[Stored records]
*** Begin section ***
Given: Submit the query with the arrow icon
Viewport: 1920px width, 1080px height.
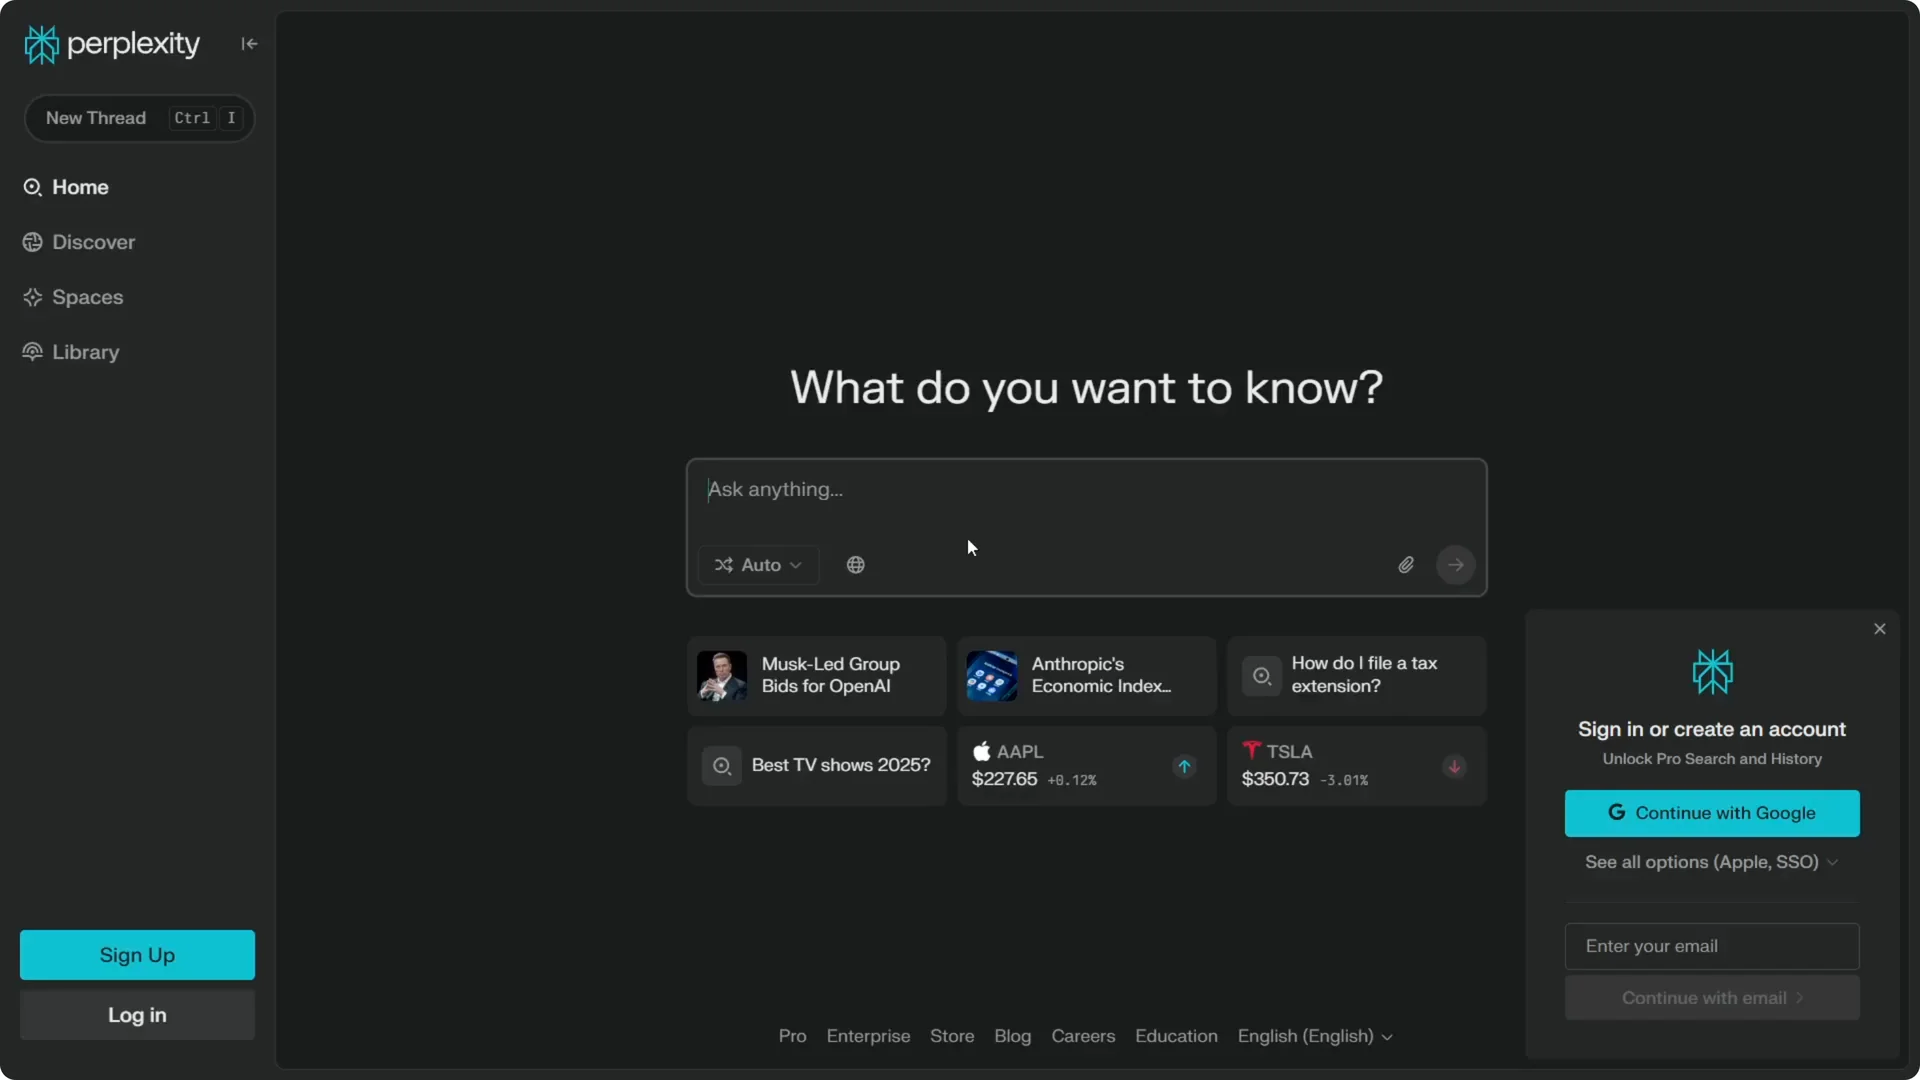Looking at the screenshot, I should point(1455,564).
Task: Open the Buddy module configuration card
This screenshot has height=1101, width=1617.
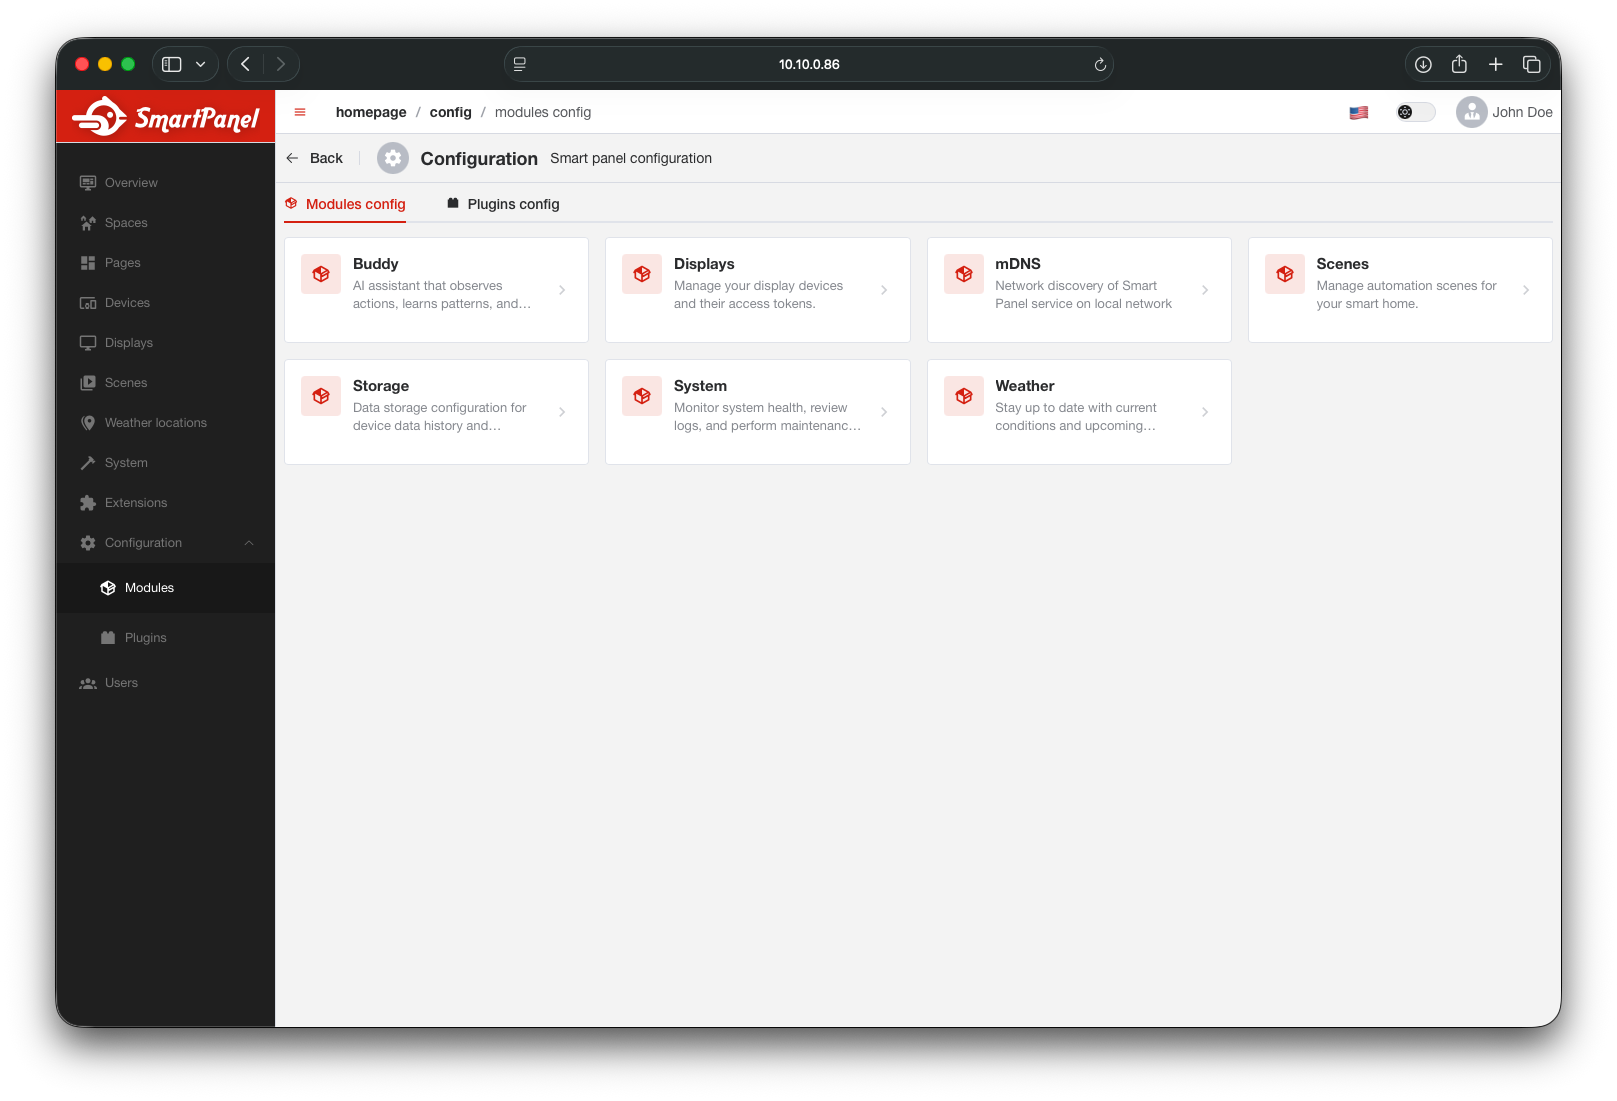Action: pos(436,289)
*** End section ***
◆ Assigned task: Drop every image, please, and write out the data above exactly as shown.

◆ Answer to the problem:
Given: Submit the query with the arrow icon
Viewport: 1920px width, 1080px height.
Looking at the screenshot, I should point(1455,564).
Task: Open the Buddy module configuration card
This screenshot has height=1101, width=1617.
Action: pos(436,289)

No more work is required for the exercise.